I've been looking at other blogs, mostly knitting blogs, envious of other people's projects, or just their attractive and full blog pages, with people who follow them regularly. We all want to be stars. I read recently, on a blog of course, about the size of the internet, the sheer number of pages. Not only is there a page for every person alive, there's something like a thousand pages. Or four thousand pages. For every person. In the meanwhile I dream about having a theme, something to really bring this blog together. I could make a banner to fit the theme, design wallpaper. Themes turn random assortments of essays into books, themes turn diaries into real blogs, the kind with a "readership". But if I had a theme, then I'd have to start another blog where I could put the stuff that didn't fit into this one, and then I'd need another one after that. (And each blog would have it's duplicate on flickr, which would make six blogs total, just for me, which I suppose might be a bit excessive.) So I guess this will do. And you, dear reader, whoever you are, will be all I need.

I've been hermiting this last week. I haven't really seen or spoken to anyone. I graded a few assignments, slowly. I read Twilight, twice, out of what I like to say is simple curiosity about a wildly popular series, but is really an embarrassing desire for some kind of fantasy existence where I'm a high school girl who doesn't think she's pretty but boys line up to ask her out. Where I have a boyfriend who has lived 100 years but never fallen in love, can break trees in half, and would do anything to protect me. "I'm tired of trying to stay away from you," he says. The only thing the book is missing is a horse for her to love, preferably a ornery one that no one else will ride, but through patience, becomes her best friend.

I spun about 400-500 yards of a beautiful spur-of-the-moment-purchase.
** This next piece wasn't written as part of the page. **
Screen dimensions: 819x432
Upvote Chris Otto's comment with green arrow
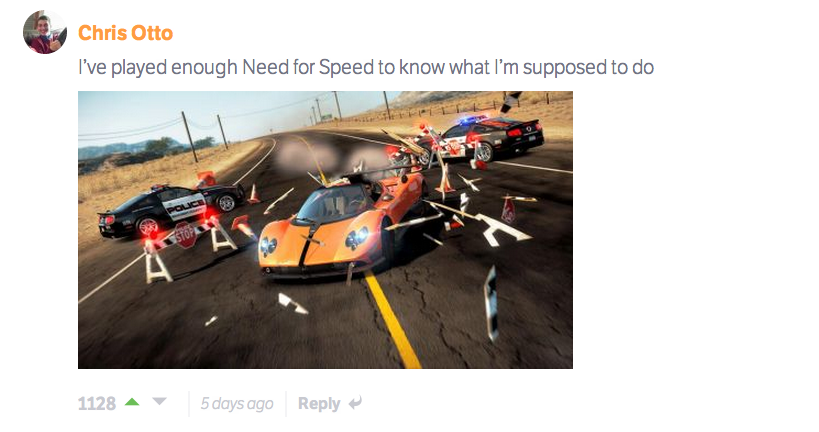132,402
I've been charting and recharting and trying to test a pattern to knit it up into, but I hate making tests and I hate swatching so I'm not sure I'll ever see this through. All my other projects have been equally non-committal. I have three ongoing ones that I can't manage to care about, even though I know I will deeply love each one when it's done. I complain about my hands being cold all the time but I won't pick up and finish my beautiful mittens. They're so fuzzy! I'd love fuzzy mittens, but they just sit there, not warm and cozy, but unfinished and frustrating.
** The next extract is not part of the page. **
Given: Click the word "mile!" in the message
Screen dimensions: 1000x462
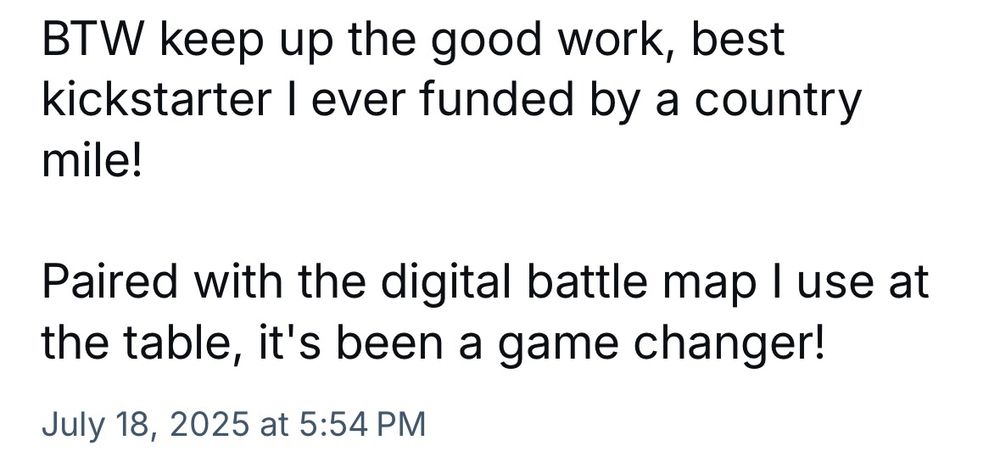Looking at the screenshot, I should tap(91, 161).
I started going to the gym again, after a two week haitus. That was my biggest fear, that once I let myself stop, for any reason, I wouldn't ever start again. But I'm back, and it feels good, and I can use the excess body heat I've got afterwards to chip the ice off of my car instead of waiting until later when I'm cold and in a hurry. It was nearly 1/2 inch thick, and it looked like cracked planes of glass when it came off.